HOW TO COMPLETE THIS TASK: From the line that contains "The image size is (616, 364)." down to the last line of the listing below, reproduce each line exactly but not the pictures.

INFORMATION:
*****
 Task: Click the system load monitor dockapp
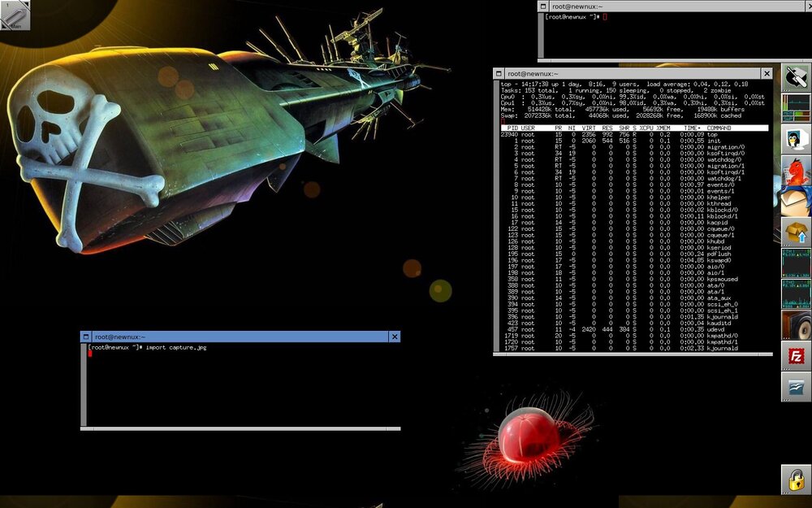pyautogui.click(x=796, y=108)
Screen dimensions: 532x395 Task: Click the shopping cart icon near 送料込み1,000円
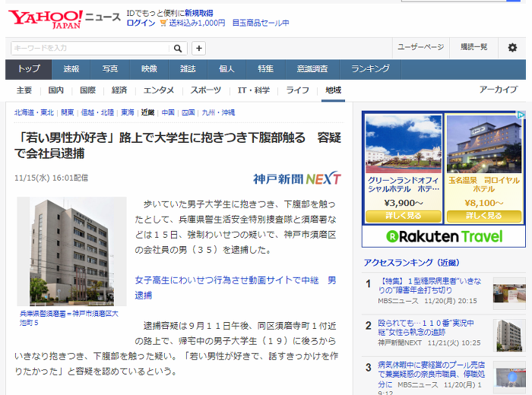[163, 23]
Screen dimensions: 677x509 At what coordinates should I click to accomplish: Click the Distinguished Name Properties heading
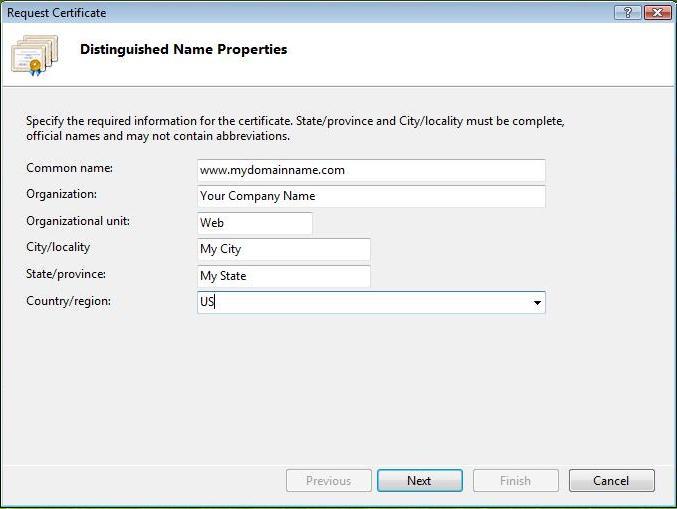183,49
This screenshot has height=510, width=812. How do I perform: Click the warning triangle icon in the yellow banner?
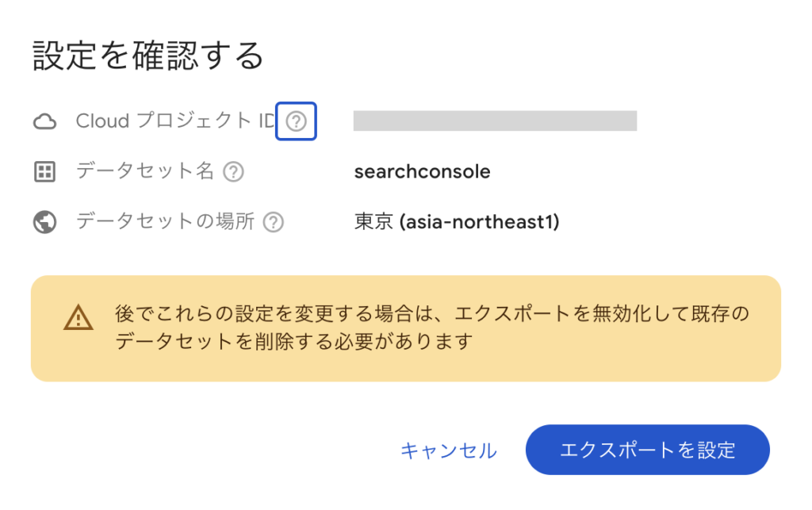pyautogui.click(x=79, y=317)
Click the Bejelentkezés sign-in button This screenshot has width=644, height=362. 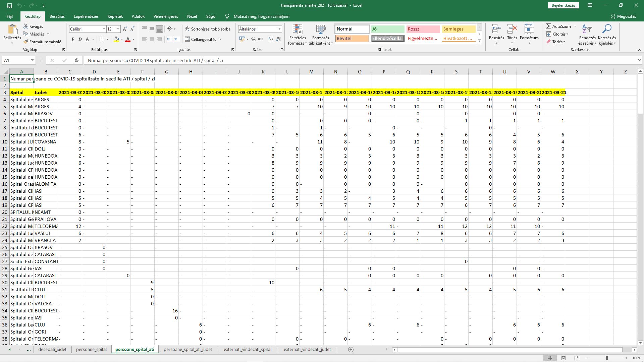564,5
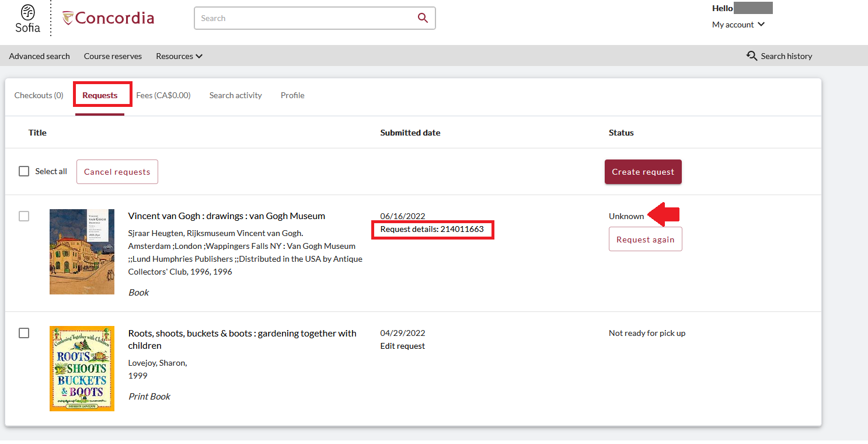
Task: Click the Search history icon
Action: 752,56
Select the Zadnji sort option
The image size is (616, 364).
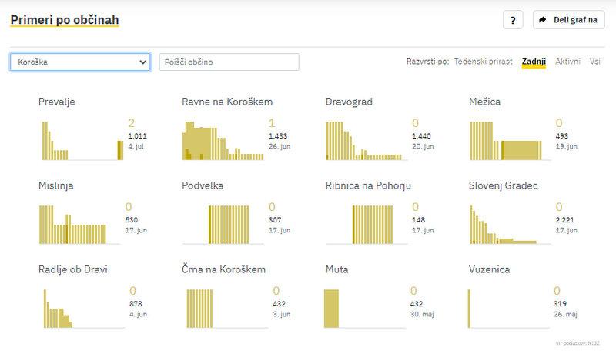click(x=534, y=61)
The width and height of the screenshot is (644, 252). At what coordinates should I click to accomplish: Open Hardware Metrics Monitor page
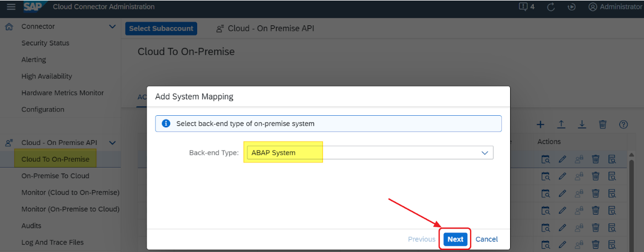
*****
ANSWER BOX:
The image size is (616, 364).
click(x=534, y=61)
The width and height of the screenshot is (644, 252). At what coordinates should I click to accomplish: Open Hardware Metrics Monitor page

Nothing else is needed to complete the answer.